Transformers, torroids and motors come in a wide variety of shapes, sizes,, they will also be made for a specific purpose in doing so their construction can vary widely, and they do use different materials to make up the laminate, some transformers use a high nickel iron alloy (similar to stainless steel) some as much as 80% nickel, carbonyl iron, glassy vitreous metals. Ferrite core or donuts, some even add cobalt, as well as other salloys...

These torroid, motor iron or transformers are not what I was discussing making the copperas (ferrous sulfate )from.

The soft iron in most of the transformers is a fairly pure source of iron (it can have from 0 to 3% silicon) and is sometimes referred to silicon steel when the content is at the high end of this range; it is also called electrical steel.
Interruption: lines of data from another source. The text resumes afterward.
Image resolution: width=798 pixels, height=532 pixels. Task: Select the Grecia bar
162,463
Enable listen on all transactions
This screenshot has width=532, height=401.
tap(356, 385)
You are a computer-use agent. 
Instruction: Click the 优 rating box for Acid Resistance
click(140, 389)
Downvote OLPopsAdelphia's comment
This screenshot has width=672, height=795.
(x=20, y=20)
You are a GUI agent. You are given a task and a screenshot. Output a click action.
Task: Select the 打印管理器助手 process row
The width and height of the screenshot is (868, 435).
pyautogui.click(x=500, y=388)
http://en.wikipedia.org/wiki/Electrical_steel

http://en.wikipedia.org/wiki/Magnetic_core

http://en.wikipedia.org/wiki/Silicon_steel

Ferrous sulfate can be made from many different sources of iron, when we crystallize the copperas the iron sulfate crystals reject impurity's, and soft Iron transformer or motor laminates are an fairly pure source of soft Iron, which will make some very nice green copperas crystals, the tiny bit of silicon has given me no troubles (0 to3% silicon seems to be common in the iron laminate), you will most likely have a hard time finding a better or cheaper source of soft pure iron than from transformers or motors to make your copperas from.

And or course we do not want to use a transformer, motor, or torroid that do not use the soft iron laminates.
We do not want to use transformers or motors that use materials like the ferrite core, high nickel, high cobalt iron, Fe-Al alloy or glassy vitreous metal core, powdered magnetic cores or one of the other alloys...
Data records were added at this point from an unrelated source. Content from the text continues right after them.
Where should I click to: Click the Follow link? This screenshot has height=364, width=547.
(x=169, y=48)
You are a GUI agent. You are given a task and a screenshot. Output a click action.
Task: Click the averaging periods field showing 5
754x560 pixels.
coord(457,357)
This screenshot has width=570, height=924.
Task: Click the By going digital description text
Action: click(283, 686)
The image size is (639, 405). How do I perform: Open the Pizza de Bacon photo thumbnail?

Steel wool, as long is it is not the bronze or stainless steel or soap impregnated should work also (although I have not tried it to make copperas with).

http://go.rockler.com/tech/RTD20000185AA.pdf


----------



## cvikatore (Oct 13, 2013)

NaNo2 is preciptation sorry my mistake. and I am reading Hook book I see what was wrong nitric was still in the solution but what can I do to whit this mud ? I will boil again the solution that I have without a mud and do steps again but I think that in mud is some gold? 
Thanks for your ansvers


----------



## cvikatore (Oct 13, 2013)

This is what I got now,


----------



## cvikatore (Oct 13, 2013)

This is how it looks when it is dry in filter paper, and behind is a glass whit yellow solution that is mud dissolved in HCl acid and there is some gold at the bottom, but it is so tiny particles then when it mix looks like there is nothing and again settle after while.


----------



## butcher (Oct 13, 2013)

Because I have never used sodium nitrite as a precipitant, I probably will not be much help here.
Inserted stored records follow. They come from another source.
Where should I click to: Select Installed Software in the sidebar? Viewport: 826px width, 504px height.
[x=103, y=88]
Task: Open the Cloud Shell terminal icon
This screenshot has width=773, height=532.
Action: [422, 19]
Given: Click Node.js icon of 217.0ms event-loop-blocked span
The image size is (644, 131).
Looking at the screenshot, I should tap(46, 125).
I would expect the gold to precipitate as a brown powder as it normally does, free nitric acid will normally keep the gold in a oxidized state and keep it from forming a precipitant of the elemental gold brown powders, base metals (my guess is you have several involved here from the CPU's) can also complicate matters, the acids can form salts, such as NaCl as well as other base metal salts, many of which are white or fairly clear crystals, and concentrating a solution these salts will many times form as the water or solution concentrates, these salts could form before all of the excess HNO3 has been driven off by evaporation.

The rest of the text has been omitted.